- **Problem**: The records below must be reproduced in full and without error.

┄┄┄┄┄┄

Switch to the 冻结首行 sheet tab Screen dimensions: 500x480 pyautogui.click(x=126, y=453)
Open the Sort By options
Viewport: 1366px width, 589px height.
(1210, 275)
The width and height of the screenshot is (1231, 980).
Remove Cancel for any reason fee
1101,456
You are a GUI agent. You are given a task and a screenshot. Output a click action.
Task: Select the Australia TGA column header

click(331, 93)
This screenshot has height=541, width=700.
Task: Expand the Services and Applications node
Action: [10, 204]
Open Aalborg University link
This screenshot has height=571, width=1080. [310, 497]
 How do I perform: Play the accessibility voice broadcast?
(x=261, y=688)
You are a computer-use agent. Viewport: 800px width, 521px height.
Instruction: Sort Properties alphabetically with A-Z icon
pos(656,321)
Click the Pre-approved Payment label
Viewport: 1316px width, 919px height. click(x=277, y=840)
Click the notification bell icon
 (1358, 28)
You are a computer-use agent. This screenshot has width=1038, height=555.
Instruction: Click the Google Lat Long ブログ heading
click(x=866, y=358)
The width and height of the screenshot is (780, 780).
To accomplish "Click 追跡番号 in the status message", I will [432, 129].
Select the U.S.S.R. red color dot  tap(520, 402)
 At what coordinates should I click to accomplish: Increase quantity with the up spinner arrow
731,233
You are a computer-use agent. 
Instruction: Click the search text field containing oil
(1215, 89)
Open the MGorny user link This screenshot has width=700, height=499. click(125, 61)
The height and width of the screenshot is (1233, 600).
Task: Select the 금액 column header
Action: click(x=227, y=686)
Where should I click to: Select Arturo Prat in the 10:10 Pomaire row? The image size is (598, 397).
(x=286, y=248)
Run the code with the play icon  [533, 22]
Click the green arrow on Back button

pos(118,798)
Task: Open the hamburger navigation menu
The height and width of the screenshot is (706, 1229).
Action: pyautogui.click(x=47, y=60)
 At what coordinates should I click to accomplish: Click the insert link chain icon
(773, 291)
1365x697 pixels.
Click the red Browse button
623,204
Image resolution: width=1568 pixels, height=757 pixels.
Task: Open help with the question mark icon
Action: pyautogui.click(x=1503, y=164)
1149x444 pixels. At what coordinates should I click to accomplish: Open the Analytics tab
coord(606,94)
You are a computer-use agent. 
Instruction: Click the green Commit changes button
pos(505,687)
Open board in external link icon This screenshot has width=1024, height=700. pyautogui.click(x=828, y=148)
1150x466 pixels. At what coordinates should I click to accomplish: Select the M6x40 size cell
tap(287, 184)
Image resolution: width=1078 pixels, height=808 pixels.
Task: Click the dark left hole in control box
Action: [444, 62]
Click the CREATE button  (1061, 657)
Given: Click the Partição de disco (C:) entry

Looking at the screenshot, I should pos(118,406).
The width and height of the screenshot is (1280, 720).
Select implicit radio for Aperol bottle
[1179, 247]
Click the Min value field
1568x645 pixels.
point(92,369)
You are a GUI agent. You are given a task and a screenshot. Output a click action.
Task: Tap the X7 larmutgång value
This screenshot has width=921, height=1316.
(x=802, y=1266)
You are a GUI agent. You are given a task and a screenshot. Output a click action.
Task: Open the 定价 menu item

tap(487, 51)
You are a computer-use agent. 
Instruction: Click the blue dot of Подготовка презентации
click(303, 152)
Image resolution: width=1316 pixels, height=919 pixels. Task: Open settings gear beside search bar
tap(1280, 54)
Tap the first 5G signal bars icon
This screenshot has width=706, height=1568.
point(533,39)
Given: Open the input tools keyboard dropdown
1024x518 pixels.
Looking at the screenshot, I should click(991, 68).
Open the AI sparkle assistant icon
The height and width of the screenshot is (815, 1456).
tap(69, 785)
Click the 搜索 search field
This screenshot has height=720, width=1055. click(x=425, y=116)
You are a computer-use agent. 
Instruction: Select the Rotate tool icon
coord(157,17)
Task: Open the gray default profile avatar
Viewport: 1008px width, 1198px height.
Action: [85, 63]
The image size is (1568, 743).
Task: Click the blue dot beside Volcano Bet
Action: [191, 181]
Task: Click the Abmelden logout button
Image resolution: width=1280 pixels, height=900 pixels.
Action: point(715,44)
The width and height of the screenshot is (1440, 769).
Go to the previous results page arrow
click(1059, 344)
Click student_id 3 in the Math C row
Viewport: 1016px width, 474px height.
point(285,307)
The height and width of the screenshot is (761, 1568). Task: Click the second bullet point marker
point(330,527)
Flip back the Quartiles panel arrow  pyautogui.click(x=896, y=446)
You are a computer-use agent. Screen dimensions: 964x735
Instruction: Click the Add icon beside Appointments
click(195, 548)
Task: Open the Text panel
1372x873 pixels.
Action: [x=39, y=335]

┄┄┄┄┄┄

- **Written reply**:
Switch to the 冻结首行 sheet tab Screen dimensions: 500x480 pyautogui.click(x=126, y=453)
Open the Sort By options
Viewport: 1366px width, 589px height.
(1210, 275)
The width and height of the screenshot is (1231, 980).
Remove Cancel for any reason fee
1101,456
You are a GUI agent. You are given a task and a screenshot. Output a click action.
Task: Select the Australia TGA column header

click(331, 93)
This screenshot has height=541, width=700.
Task: Expand the Services and Applications node
Action: [10, 204]
Open Aalborg University link
This screenshot has height=571, width=1080. [310, 497]
 How do I perform: Play the accessibility voice broadcast?
(x=261, y=688)
You are a computer-use agent. Viewport: 800px width, 521px height.
Instruction: Sort Properties alphabetically with A-Z icon
pos(656,321)
Click the Pre-approved Payment label
Viewport: 1316px width, 919px height. click(x=277, y=840)
Click the notification bell icon
 (1358, 28)
You are a computer-use agent. This screenshot has width=1038, height=555.
Instruction: Click the Google Lat Long ブログ heading
click(x=866, y=358)
The width and height of the screenshot is (780, 780).
To accomplish "Click 追跡番号 in the status message", I will [432, 129].
Select the U.S.S.R. red color dot  tap(520, 402)
 At what coordinates should I click to accomplish: Increase quantity with the up spinner arrow
731,233
You are a computer-use agent. 
Instruction: Click the search text field containing oil
(1215, 89)
Open the MGorny user link This screenshot has width=700, height=499. click(125, 61)
The height and width of the screenshot is (1233, 600).
Task: Select the 금액 column header
Action: click(x=227, y=686)
Where should I click to: Select Arturo Prat in the 10:10 Pomaire row? The image size is (598, 397).
(x=286, y=248)
Run the code with the play icon  [533, 22]
Click the green arrow on Back button

pos(118,798)
Task: Open the hamburger navigation menu
The height and width of the screenshot is (706, 1229).
Action: pyautogui.click(x=47, y=60)
 At what coordinates should I click to accomplish: Click the insert link chain icon
(773, 291)
1365x697 pixels.
Click the red Browse button
623,204
Image resolution: width=1568 pixels, height=757 pixels.
Task: Open help with the question mark icon
Action: pyautogui.click(x=1503, y=164)
1149x444 pixels. At what coordinates should I click to accomplish: Open the Analytics tab
coord(606,94)
You are a computer-use agent. 
Instruction: Click the green Commit changes button
pos(505,687)
Open board in external link icon This screenshot has width=1024, height=700. pyautogui.click(x=828, y=148)
1150x466 pixels. At what coordinates should I click to accomplish: Select the M6x40 size cell
tap(287, 184)
Image resolution: width=1078 pixels, height=808 pixels.
Task: Click the dark left hole in control box
Action: [444, 62]
Click the CREATE button  (1061, 657)
Given: Click the Partição de disco (C:) entry

Looking at the screenshot, I should pos(118,406).
The width and height of the screenshot is (1280, 720).
Select implicit radio for Aperol bottle
[1179, 247]
Click the Min value field
1568x645 pixels.
point(92,369)
You are a GUI agent. You are given a task and a screenshot. Output a click action.
Task: Tap the X7 larmutgång value
This screenshot has width=921, height=1316.
(x=802, y=1266)
You are a GUI agent. You are given a task and a screenshot. Output a click action.
Task: Open the 定价 menu item

tap(487, 51)
You are a computer-use agent. 
Instruction: Click the blue dot of Подготовка презентации
click(303, 152)
Image resolution: width=1316 pixels, height=919 pixels. Task: Open settings gear beside search bar
tap(1280, 54)
Tap the first 5G signal bars icon
This screenshot has width=706, height=1568.
point(533,39)
Given: Open the input tools keyboard dropdown
1024x518 pixels.
Looking at the screenshot, I should click(991, 68).
Open the AI sparkle assistant icon
The height and width of the screenshot is (815, 1456).
tap(69, 785)
Click the 搜索 search field
This screenshot has height=720, width=1055. click(x=425, y=116)
You are a computer-use agent. 
Instruction: Select the Rotate tool icon
coord(157,17)
Task: Open the gray default profile avatar
Viewport: 1008px width, 1198px height.
Action: [85, 63]
The image size is (1568, 743).
Task: Click the blue dot beside Volcano Bet
Action: [191, 181]
Task: Click the Abmelden logout button
Image resolution: width=1280 pixels, height=900 pixels.
Action: point(715,44)
The width and height of the screenshot is (1440, 769).
Go to the previous results page arrow
click(1059, 344)
Click student_id 3 in the Math C row
Viewport: 1016px width, 474px height.
point(285,307)
The height and width of the screenshot is (761, 1568). Task: Click the second bullet point marker
point(330,527)
Flip back the Quartiles panel arrow  pyautogui.click(x=896, y=446)
You are a computer-use agent. Screen dimensions: 964x735
Instruction: Click the Add icon beside Appointments
click(195, 548)
Task: Open the Text panel
1372x873 pixels.
Action: [x=39, y=335]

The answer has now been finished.